> _Exercise details_
Would you please print exactly the lines that run from the one with "Viewport: 1125px width, 662px" to the last line of the data, both included, without any pictures?

Stored items:
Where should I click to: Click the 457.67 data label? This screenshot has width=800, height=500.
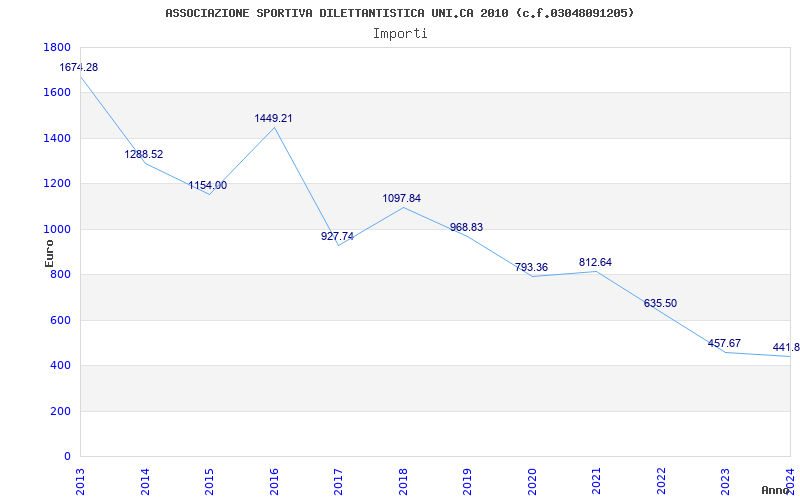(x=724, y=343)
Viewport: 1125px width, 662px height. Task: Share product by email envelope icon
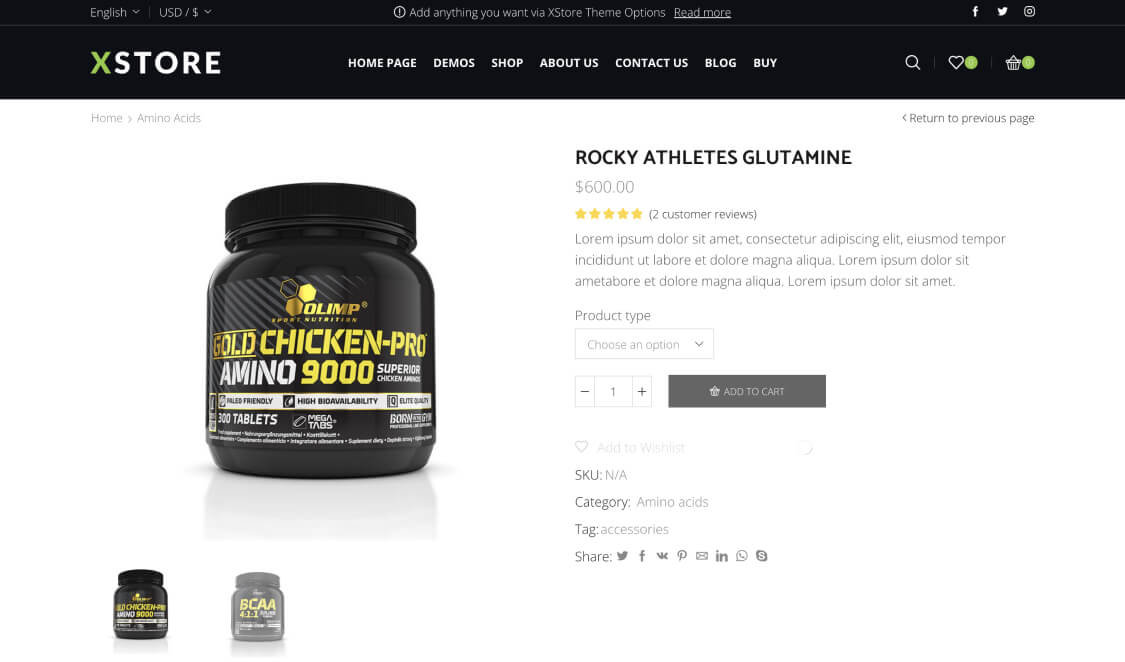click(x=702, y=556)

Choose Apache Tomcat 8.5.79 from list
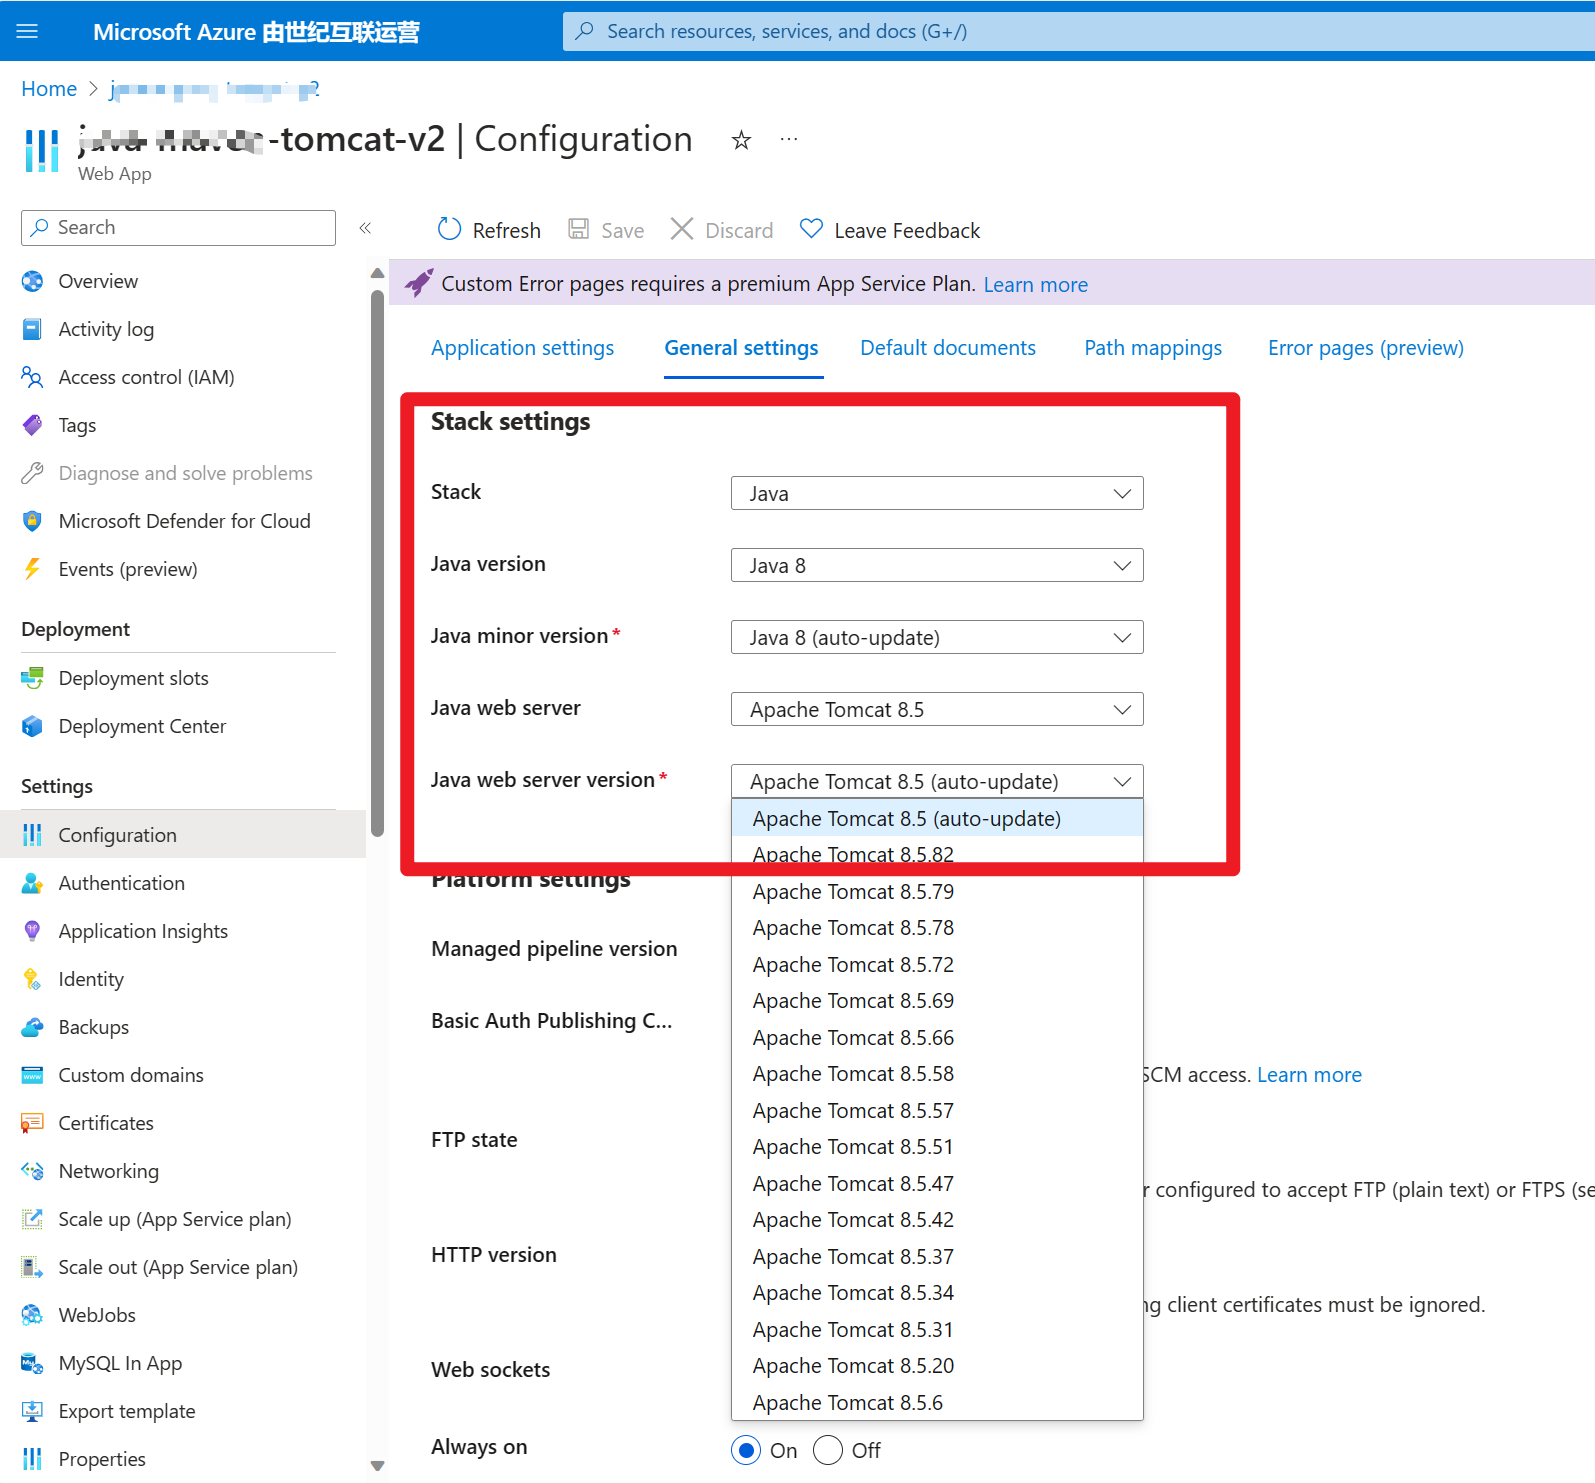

> _Answer space_
Viewport: 1125px width, 662px height. Task: Share product by email envelope icon
click(x=702, y=556)

Choose Apache Tomcat 8.5.79 from list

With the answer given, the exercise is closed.